Since I rarely watch TV, I don’t know how to turn on or control the TV. I am also fairly oblivious to most pop culture. On this particular night, however, I was sitting in the living room with my husband who was watching what I call “the angry Stock Guy.” The Angry Stock Guy has a button-down shirt, sleeves rolled up above his elbows, looks mad and yells about stocks. He probably gets paid big bucks for this. I was on the sofa checking my e-mail.
After responding to some e-mails, I noticed that my husband was asleep and Donald Trump had taken over where the Angry Stock Guy left off. Celebrity Apprentice, if you don’t know, is a competition between a group of men and a group of women, all famous, who want to please Donald Trump and raise money for their charity of choice.
As I watched the drama unfold, I realized several things. One, to my chagrin, I am really interested in watching this show and I am annoyed when it is interrupted by Tornado Warnings. Two, I have never heard of three-fourths of the celebrities competing. Three, the men are handling themselves really well and the women are acting like spoiled, loud children.
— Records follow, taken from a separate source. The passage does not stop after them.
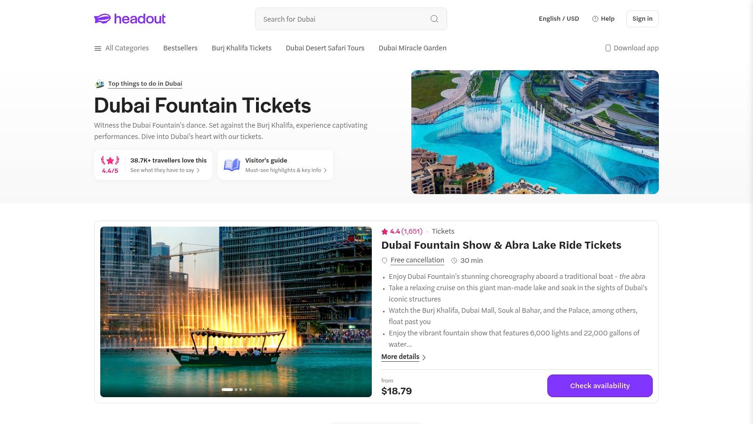Follow Top things to do in Dubai link
Viewport: 753px width, 424px height.
145,83
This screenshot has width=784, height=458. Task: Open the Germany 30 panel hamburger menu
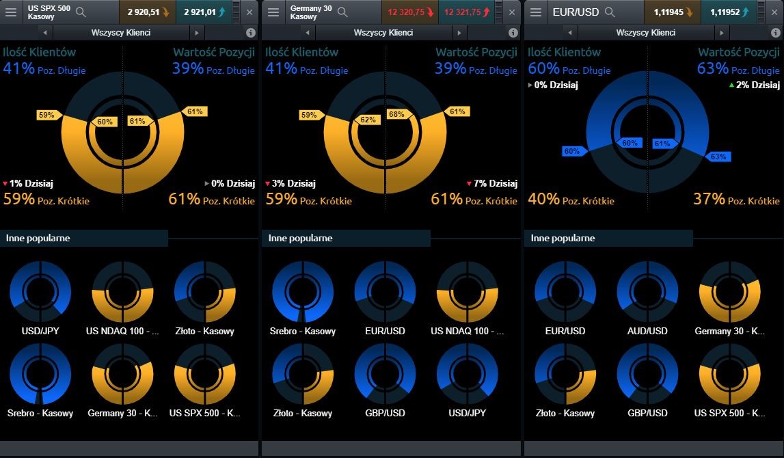click(273, 12)
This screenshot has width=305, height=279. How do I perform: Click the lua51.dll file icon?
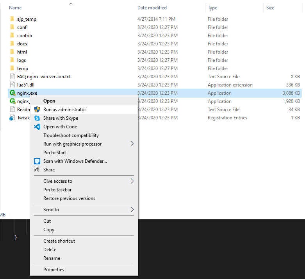[12, 85]
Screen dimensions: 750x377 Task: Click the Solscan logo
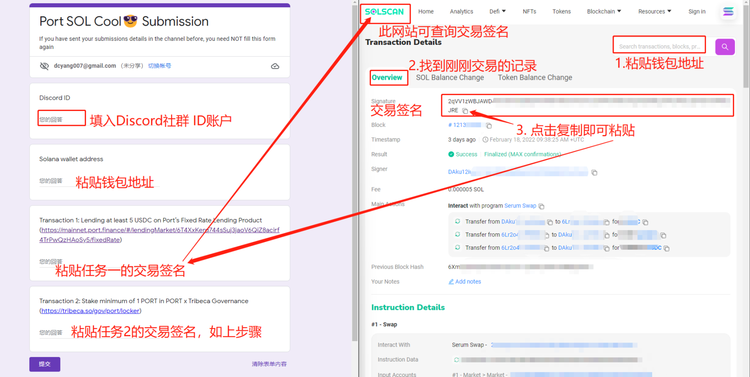[385, 12]
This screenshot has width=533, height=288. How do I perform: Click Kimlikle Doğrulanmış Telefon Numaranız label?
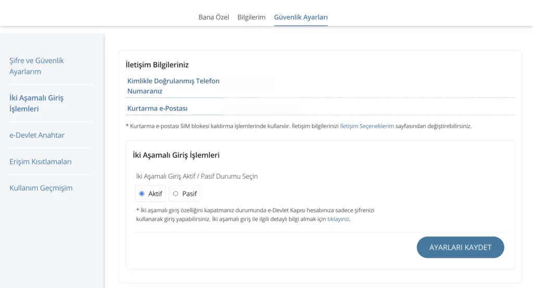click(173, 86)
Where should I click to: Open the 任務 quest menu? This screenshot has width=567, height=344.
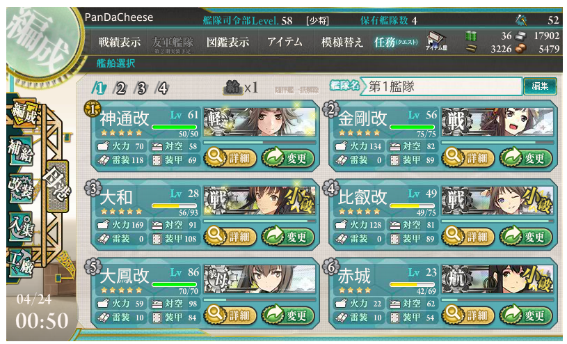point(396,42)

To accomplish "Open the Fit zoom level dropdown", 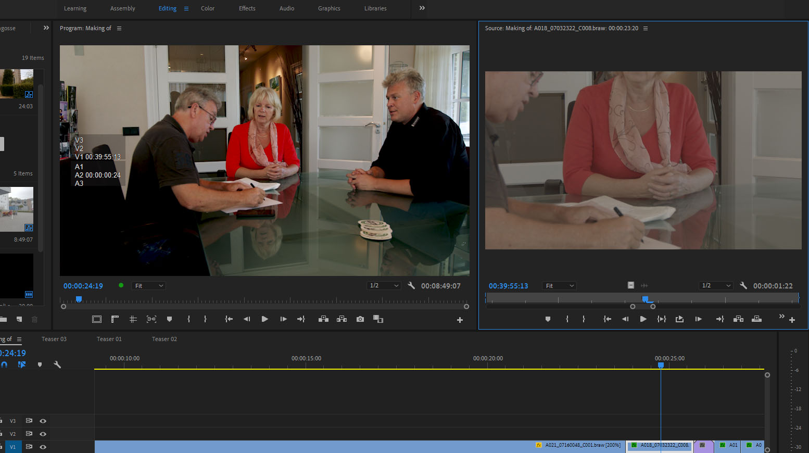I will click(148, 285).
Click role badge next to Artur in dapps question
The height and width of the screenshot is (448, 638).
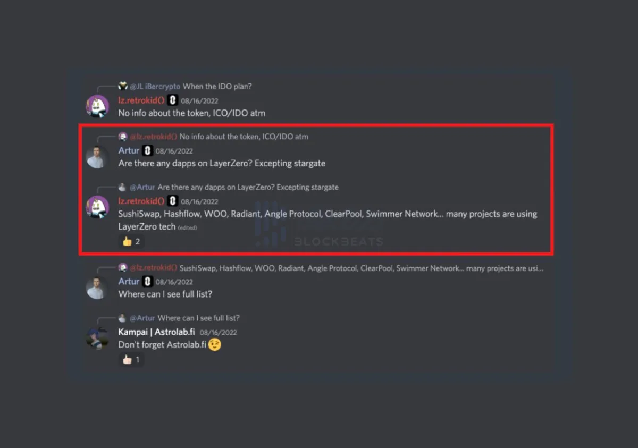click(147, 151)
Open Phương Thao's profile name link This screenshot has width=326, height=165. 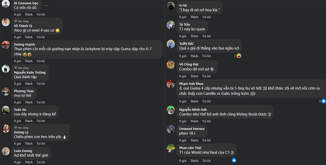24,91
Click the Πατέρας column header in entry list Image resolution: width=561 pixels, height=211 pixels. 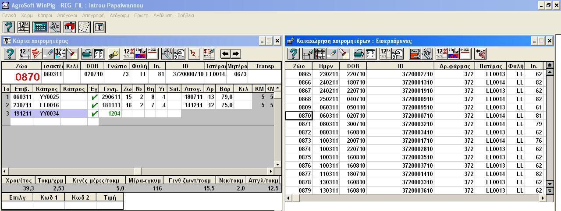(490, 66)
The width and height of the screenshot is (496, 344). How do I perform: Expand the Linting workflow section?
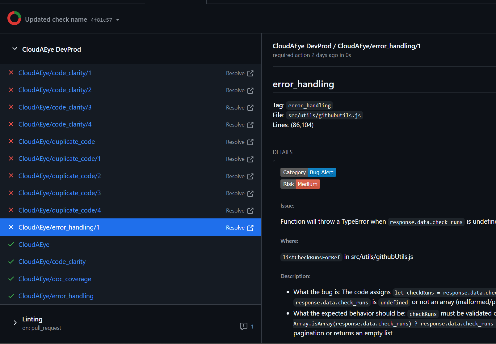pos(15,323)
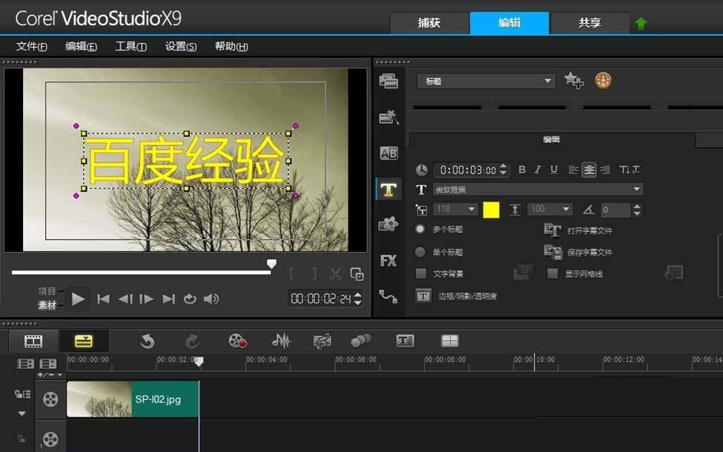This screenshot has width=723, height=452.
Task: Switch to the 共享 tab
Action: pyautogui.click(x=590, y=23)
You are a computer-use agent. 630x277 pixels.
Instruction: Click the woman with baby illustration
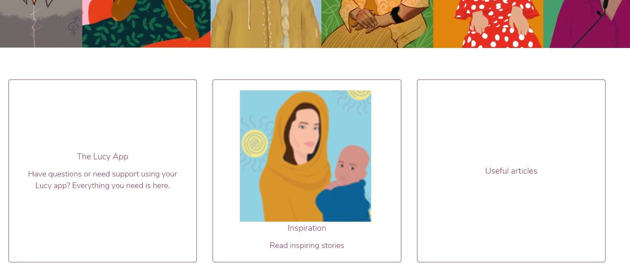coord(305,156)
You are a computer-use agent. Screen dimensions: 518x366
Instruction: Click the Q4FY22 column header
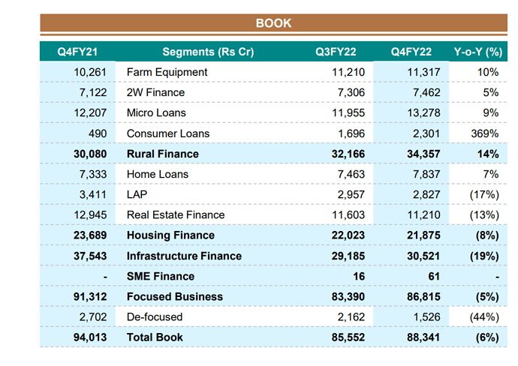pyautogui.click(x=411, y=52)
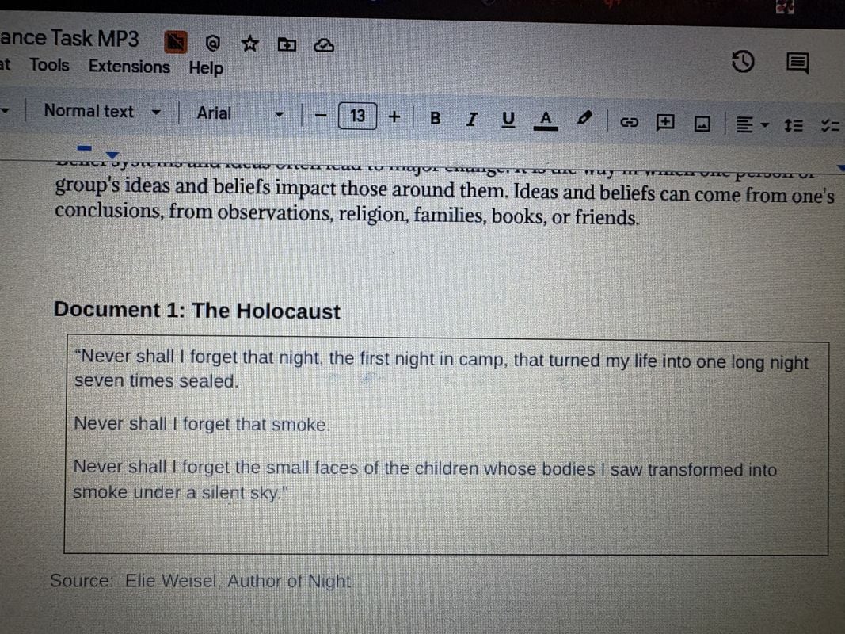Toggle bold formatting
845x634 pixels.
point(435,118)
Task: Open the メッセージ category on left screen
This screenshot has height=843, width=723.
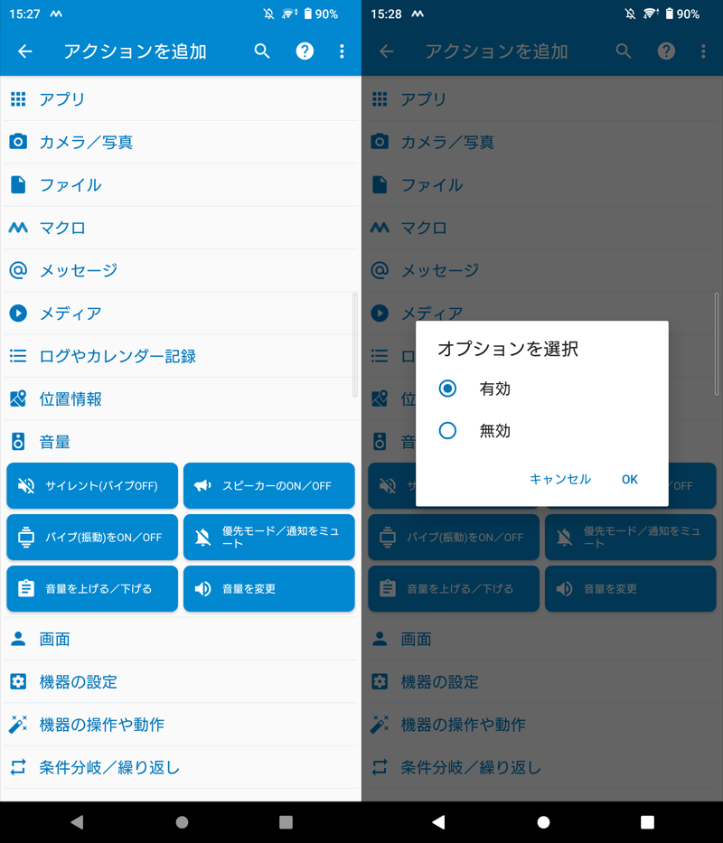Action: coord(181,270)
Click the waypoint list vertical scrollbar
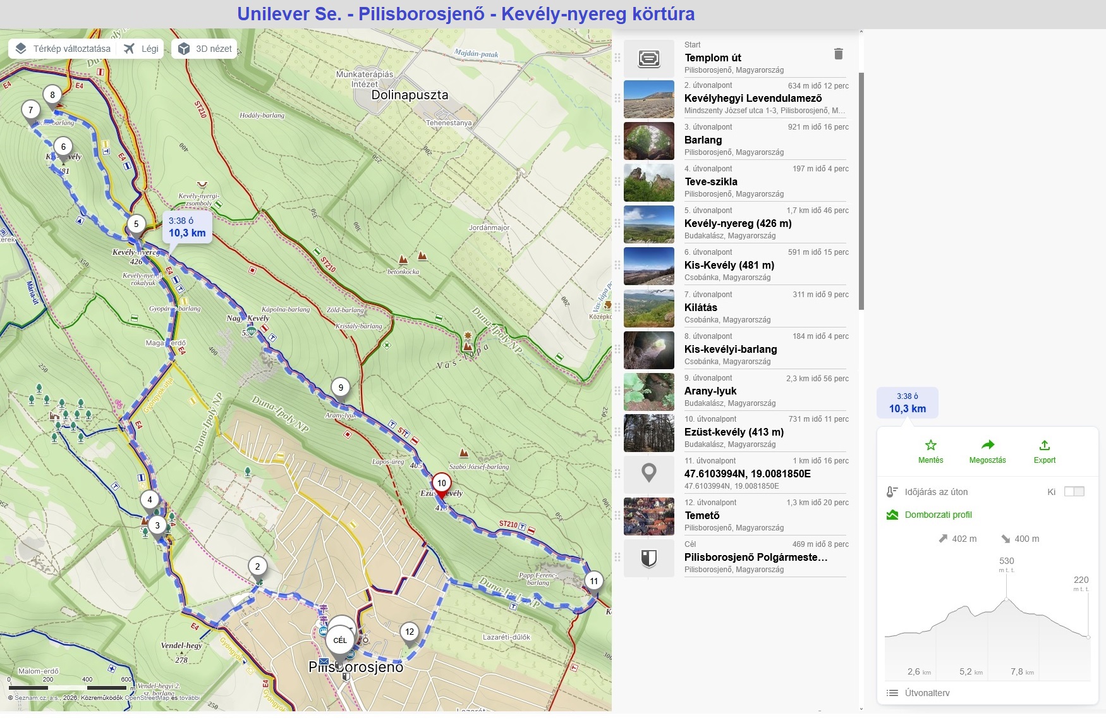 (x=861, y=191)
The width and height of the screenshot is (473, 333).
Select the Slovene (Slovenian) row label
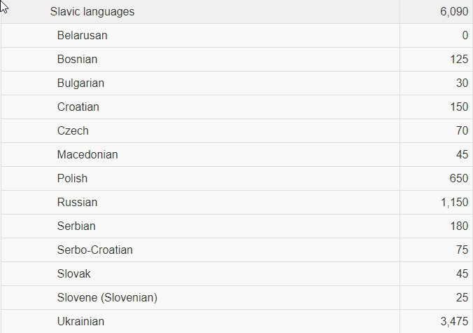(x=107, y=298)
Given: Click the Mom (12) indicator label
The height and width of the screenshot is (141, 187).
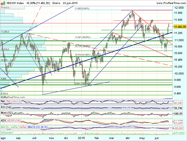Looking at the screenshot, I should click(7, 114).
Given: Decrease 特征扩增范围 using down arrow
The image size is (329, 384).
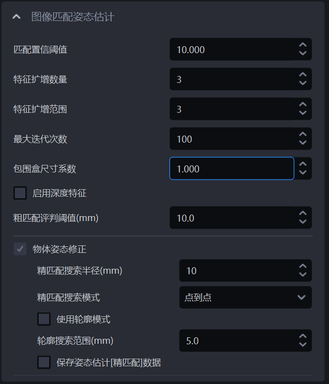Looking at the screenshot, I should pyautogui.click(x=303, y=113).
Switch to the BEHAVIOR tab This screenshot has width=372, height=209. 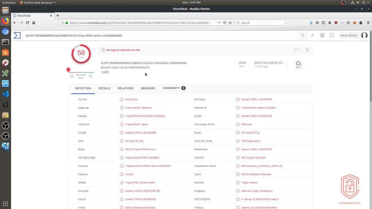(x=148, y=88)
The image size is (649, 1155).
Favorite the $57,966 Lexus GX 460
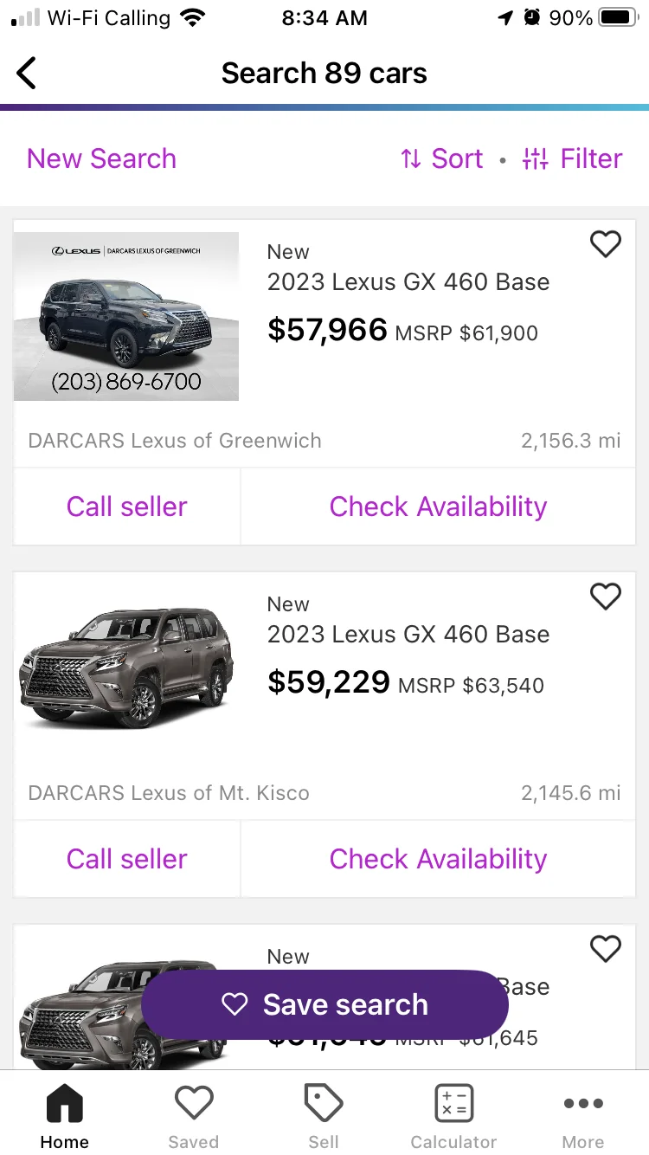point(605,244)
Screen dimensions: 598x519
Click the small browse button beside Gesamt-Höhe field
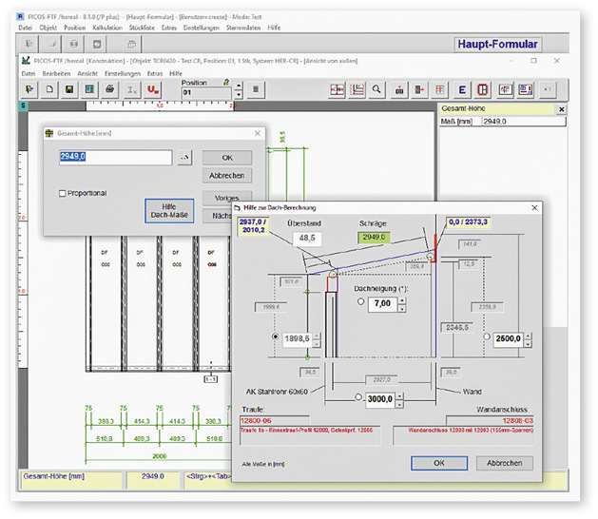point(185,158)
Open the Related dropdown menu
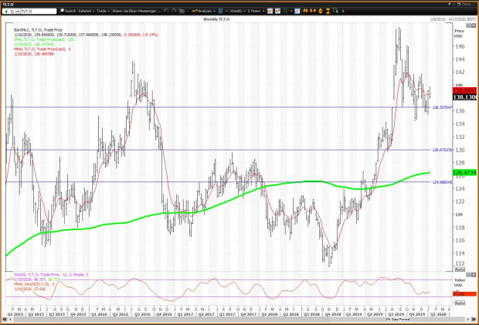 (87, 12)
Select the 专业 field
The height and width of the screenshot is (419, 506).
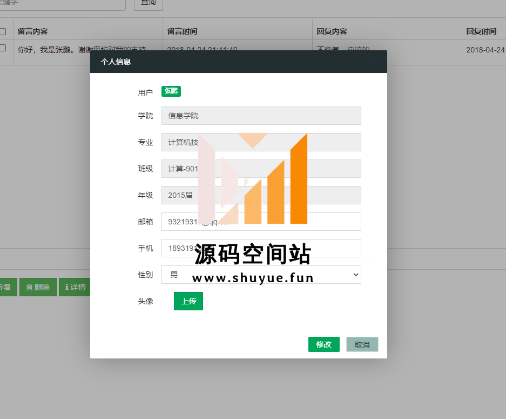click(x=261, y=142)
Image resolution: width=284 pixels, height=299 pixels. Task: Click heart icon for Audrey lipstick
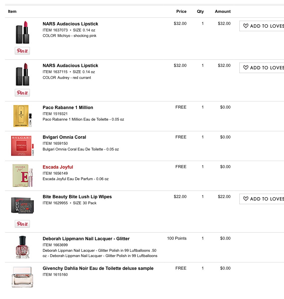[246, 68]
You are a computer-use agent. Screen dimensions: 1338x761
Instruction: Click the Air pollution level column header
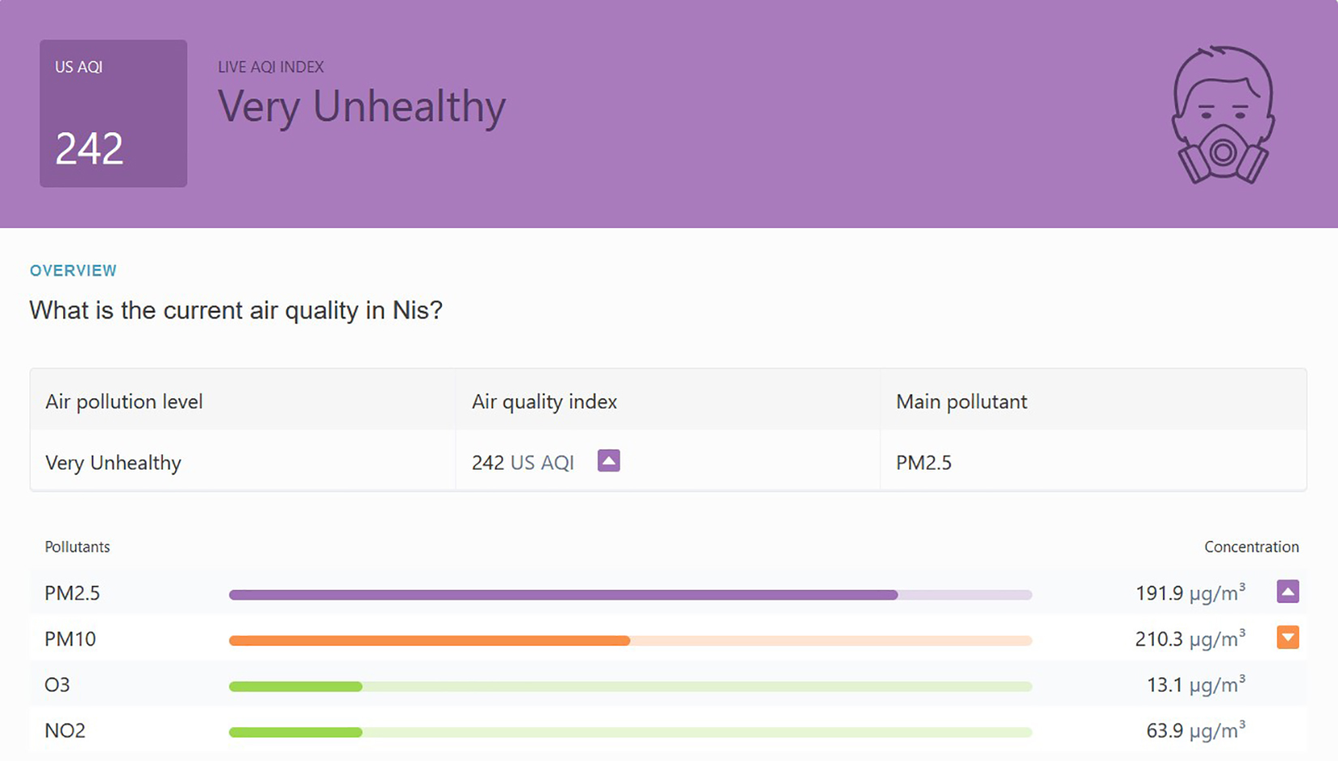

As I watched, I was analyzing my feelings and thoughts. (That’s what counselors do; it’s automatic.) I noticed that when the men were being filmed and were discussing their strategy, I felt peaceful. When the women were on, I felt anxious. I wanted to say to the women, “Why are you so cut throat? Why are your feelings getting hurt? Why can’t you just play nice together?”
About halfway through I realized that the reason for the difference in attitudes and interactions was the way the team leaders handled themselves.
The team leader for the men was a guy named Penn Jillette, who is apparently a famous magician. His regard for his team members was obvious. He took charge with quiet, strong authority. He placed people in roles perfect for them. He treated each person with respect. There was no sniveling, arguing, backbiting or dissension on his team. At the end, when Donald Trump asked him whom he would fire from the team if he had to, he reluctantly named two team members, explained why and then apologized to them for having to remove them. When one of the men responded angrily, Penn Jillette turned to him and said, “I understand, you are absolutely correct and I hope you will forgive me.” Then, when they went “off camera”, which is not really off camera, Penn Jillette again apologized to both men and asked for their forgiveness. He actually used those words, “Please forgive me.” He modeled humility and regard for others.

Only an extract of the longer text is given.